On peut faire l'expérience de la solitude, mais est-on vraiment toujours seul ? Même en créant il y a toujours la société derrière, ne serait-ce que par le langage. On peut créer de nouvelles positions, de nouveaux savoirs et discours.
roulio a écrit: D'où une pensée très complexe cherchant à penser le maximum d'intensité que l'on peut constituer par de nouvelles formes de vie tout en gardant assez de subjectivité pour ne pas sombrer (là est le réalisme de Deleuze).
Si seulement ! Mais Deleuze a-t-il trouvé ces formes de vie ? Je n'en vois que des décadentes, nihilistes...
roulio a écrit: Ainsi, ce qu'il manque à votre analyse, enfin dans ce texte, c'est juste la préoccupation fondamentale de ces auteurs pour l'intensité de la vie, pour le développement d'affects positifs, créateurs et producteurs, contre tous les affects négatifs dictés par le socius.

-- OBJECTIFS --
1. Selon roulio dans la discussion sur Deleuze, en quoi consiste le réalisme de Deleuze ?
2. Rédigez la suite de la discussion sur Deleuze, à partir de sa dernière phrase.

-- DOCUMENTS FOURNIS --
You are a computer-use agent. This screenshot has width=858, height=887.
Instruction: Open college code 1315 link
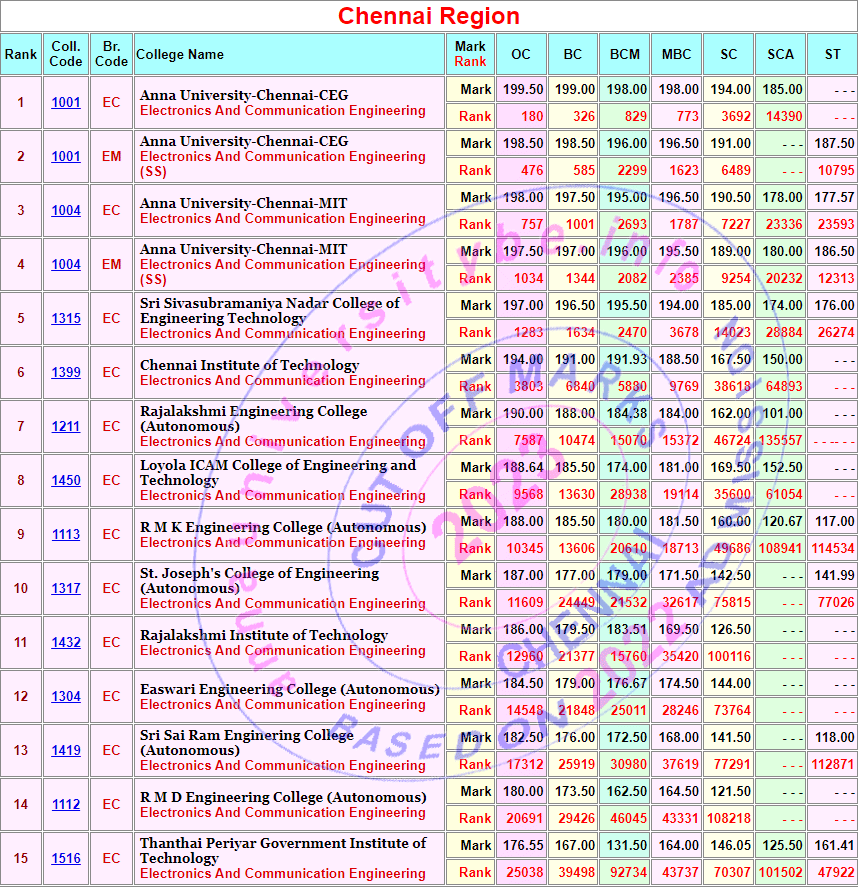66,319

-- TÂCHES RÉSOLUES --
1. Il consiste à garder assez de subjectivité pour ne pas sombrer tout en cherchant le maximum d'intensité par de nouvelles formes de vie.

2.
Voilà le problème, considérer la société, le social, comme négatif et considérer que le négatif peut et doit être éliminé, que les individus peuvent vivre idylliquement comme ils l'entendent hors de la société qui s'imposerait à eux alors qu'ils sont premiers sur elle. C'est une vision aussi naïve que les mésinterprétations communes sur Rousseau. Deleuze semble ne pas vouloir de la souffrance, elle lui est intolérable, illégitime, alors qu'elle fait pleinement partie de la vie. Je ne conteste pas l'importance de ce que l'on a à accepter la vie, ne pas la dévaloriser à cause de la souffrance, et qu'il faut apprendre à vivre avec et se surmonter, mais dans des philosophies aussi optimistes que celles de Spinoza et Deleuze c'est comme si la souffrance était niée d'emblée. Pourtant elle est là chez ces génies qui ont expérimenté quelque chose de trop puissant pour eux dans la vie, qui n'étaient pas fait pour en jouir...
roulio a écrit: Et surtout, aucun programme préétabli, c'est à chacun de se faire son CsO selon ses préférences, son sens de la terre, mais - et là Deleuze est beaucoup plus réaliste que F. N. - toujours en étant très prudent, en expérimentant de nouvelles formes de vie petit à petit sans aller trop loin d'un seul coup, en gardant seulement ce qui nous permet de continuer à vivre comme un homme avec les autres hommes. Et aussi aucune finalité dans ce projet, tout est devenir et processus visant à la constitution d'un champ d'intensité désirant dont la puissance de vie réside dans ce devenir pensé comme tel.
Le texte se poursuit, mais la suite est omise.